Once we have adjusted to seeing digital
objects through a lens of conservation, it is easier to think
about preservation management in a way that is applicable across
the radically different formats we rely on. It is no accident
that the risk assessment and BCP process that have been so
helpful to our traditional preservation management strategy
developed in the IT sector as a way to address the problems in
maintaining 24/7 electronic services. Although this has not yet
produced a lot of software, it has given us some common points
of assessment.
For instance, as a first step in digital
preservation, we need to have a large, secure data storage
system, just as we require secure, climate-controlled storage as
a first step in preservation of our print collections. The
California Digital Library’s Digital Preservation Repository is
helping us fill that role digitally, just as the SRLF is helping
us address these issues in the physical realm.
Digital objects also require periodic
assessment and repair, just like their physical counterparts.
The UCLA Library is testing a number of approaches to this
problem. Our LOCKSS (Lots of Copies Keep Stuff Safe) pilot
provides a good example of how conservation questions can help
us navigate digital preservation issues. Migration is
occasionally required to transform an original file to a more
contemporary format. LOCKSS allows for migration-on-demand,
which keeps the original files intact on the server and provides
a reformatted version to the user along with the original source
code of any web-pages. This lets the user view a resource in a
state that is as close to original as possible, something we try
to achieve already in our physical conservation treatments.
Making the parts into a whole
The final step in
our first year of work was the completion of a collection
condition survey, the methodology and results of which we will
be publishing soon. This survey methodology identifies some
common elements related to the structure, damage and decay that
we can quantify across our many collection formats and closely
ties the data we collect to the preservation outcomes that are
possible. In addition, we have stripped away almost all of the
item-specific descriptive information that has traditionally
been collected in preservation surveys. Specific descriptive
information rarely affects collection-wide preservation
planning, and in our test surveys, was the most time-consuming
and inconsistent type of information that we could collect.

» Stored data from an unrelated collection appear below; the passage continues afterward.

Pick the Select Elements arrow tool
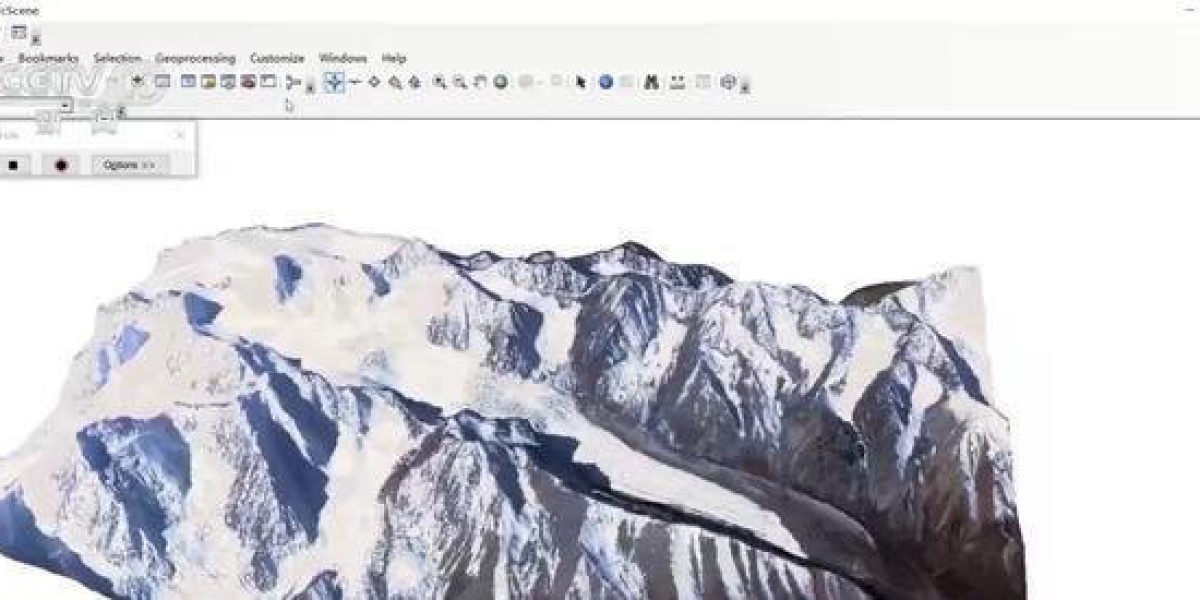Viewport: 1200px width, 600px height. [x=580, y=82]
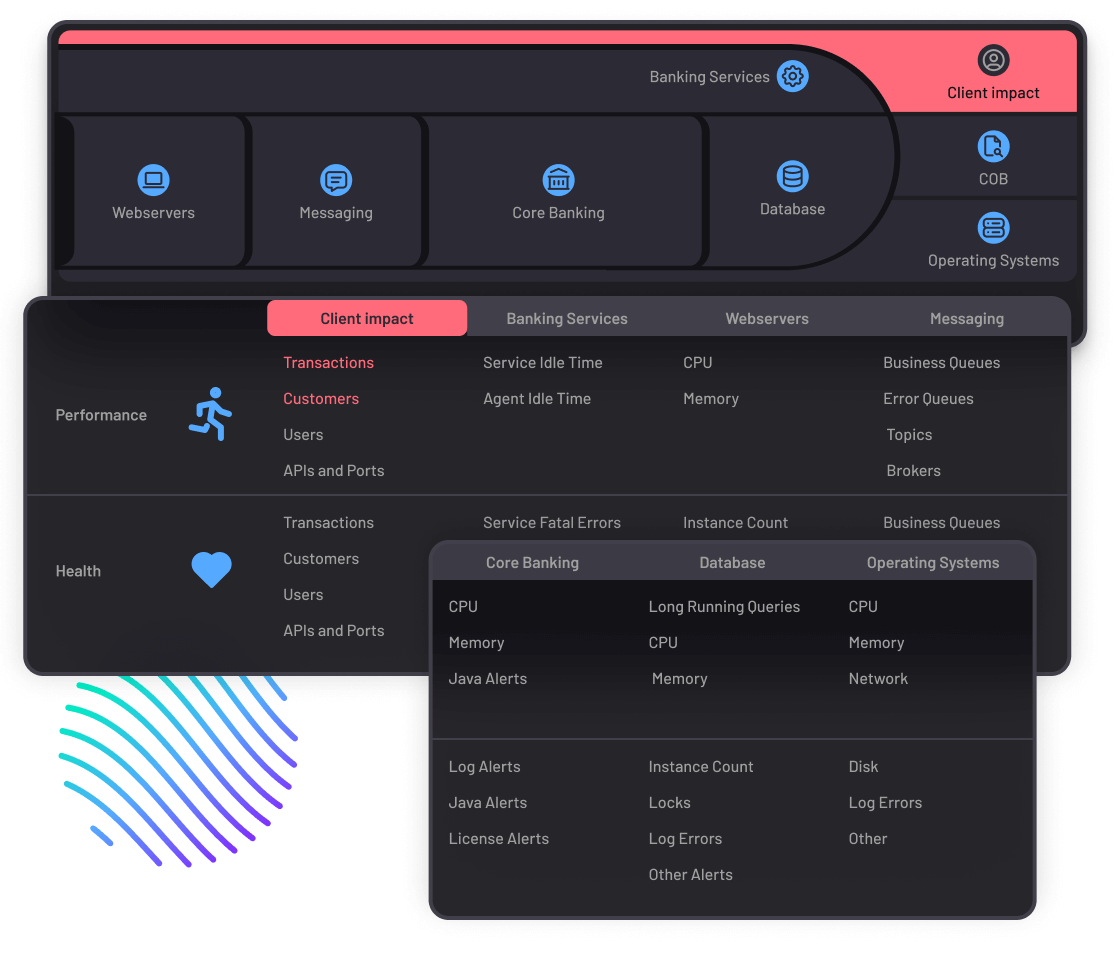This screenshot has height=960, width=1116.
Task: Select Transactions under Performance
Action: [328, 362]
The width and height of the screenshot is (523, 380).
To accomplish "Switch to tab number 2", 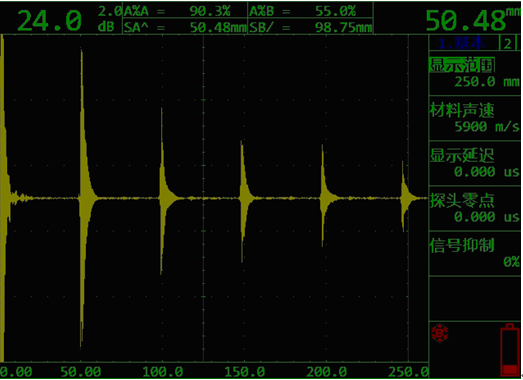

Descriptive information is important in the treatment of
individual items, but because it must be re-assessed at the time
of treatment, collecting it in a sampling survey resulted in a
lot of effort that was low value at best, and occasionally
duplicated when an item went to treatment.
These types of
changes and a close attention to outcomes has led to a survey
tool that is simple to use, consistent in the data it provides
across collections and formats, and a survey process that is
fast enough to implement that we will be able to repeat the
process every year or two as a way of auditing the state of our
collections and the impact of our preservation efforts. Having
completed the first pass across the entire collection, we are
already gearing up to do a more focused assessment on subject
collections and other subsets of our materials, so that we can
spotlight particular preservation problems in our most important
resources and plan to make tangible improvements in their
condition.
The most
important outcome of this first year is that we are developing a
single language to talk about preservation of all kinds.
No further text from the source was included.